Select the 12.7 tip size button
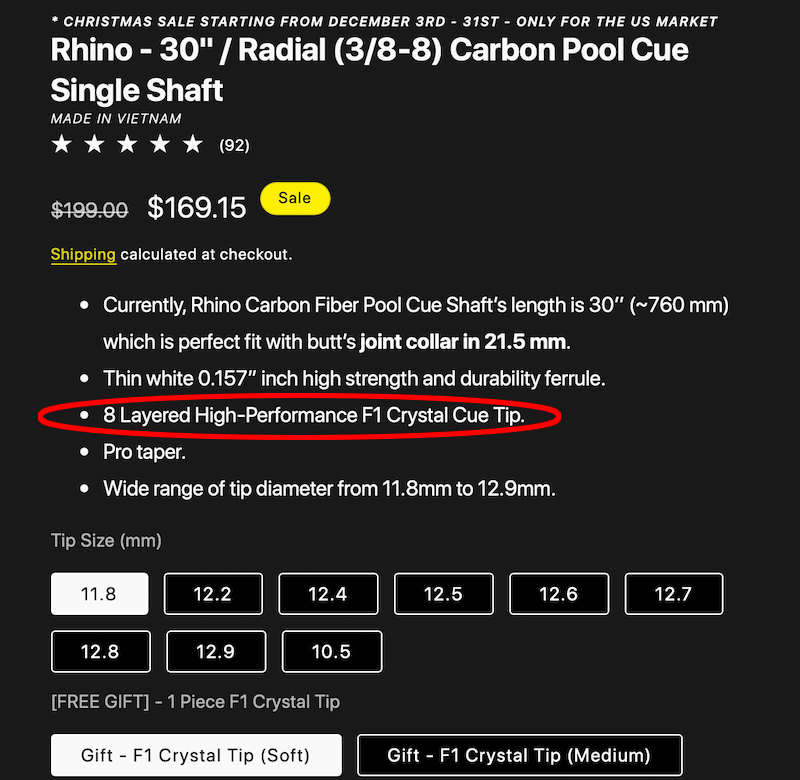 pos(673,594)
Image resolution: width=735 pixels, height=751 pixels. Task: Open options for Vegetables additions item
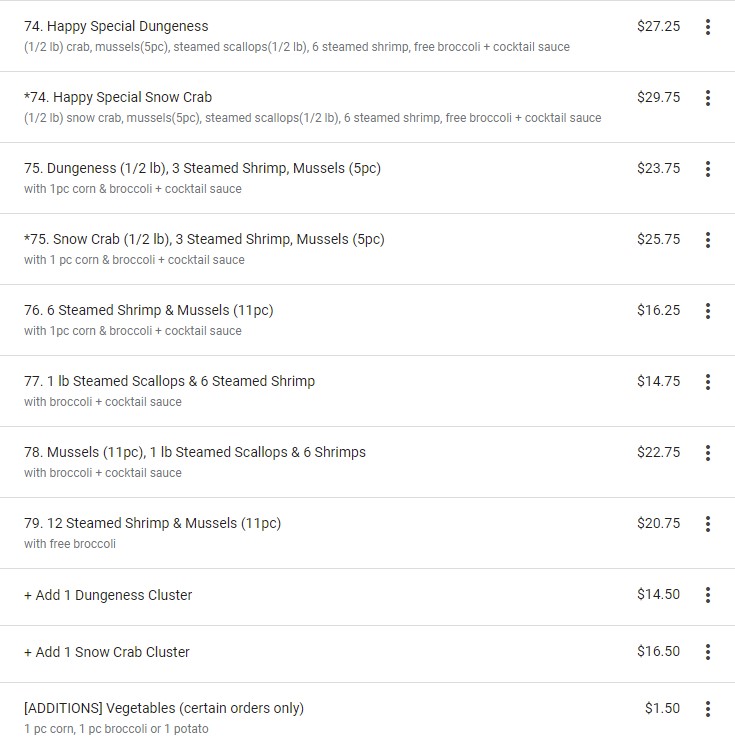coord(708,709)
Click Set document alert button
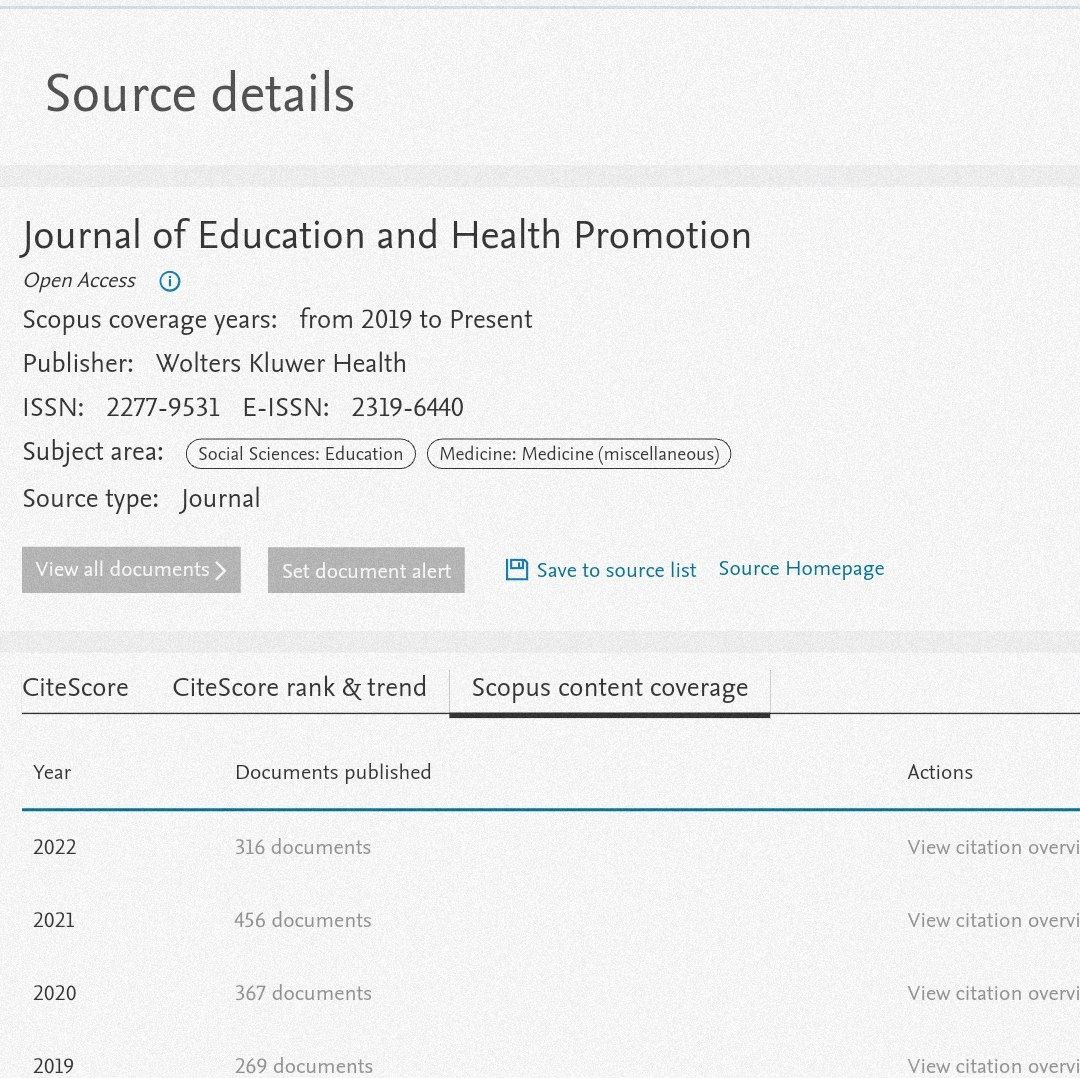This screenshot has height=1078, width=1080. 366,570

══════

> _TASK DETAILS_: Reproduce each of the items above verbatim, omitting the pictures.

> _OUTPUT BELOW_:
Select the 12.7 tip size button
 pos(673,594)
Image resolution: width=735 pixels, height=751 pixels. Task: Open options for Vegetables additions item
coord(708,709)
Click Set document alert button
This screenshot has height=1078, width=1080. 366,570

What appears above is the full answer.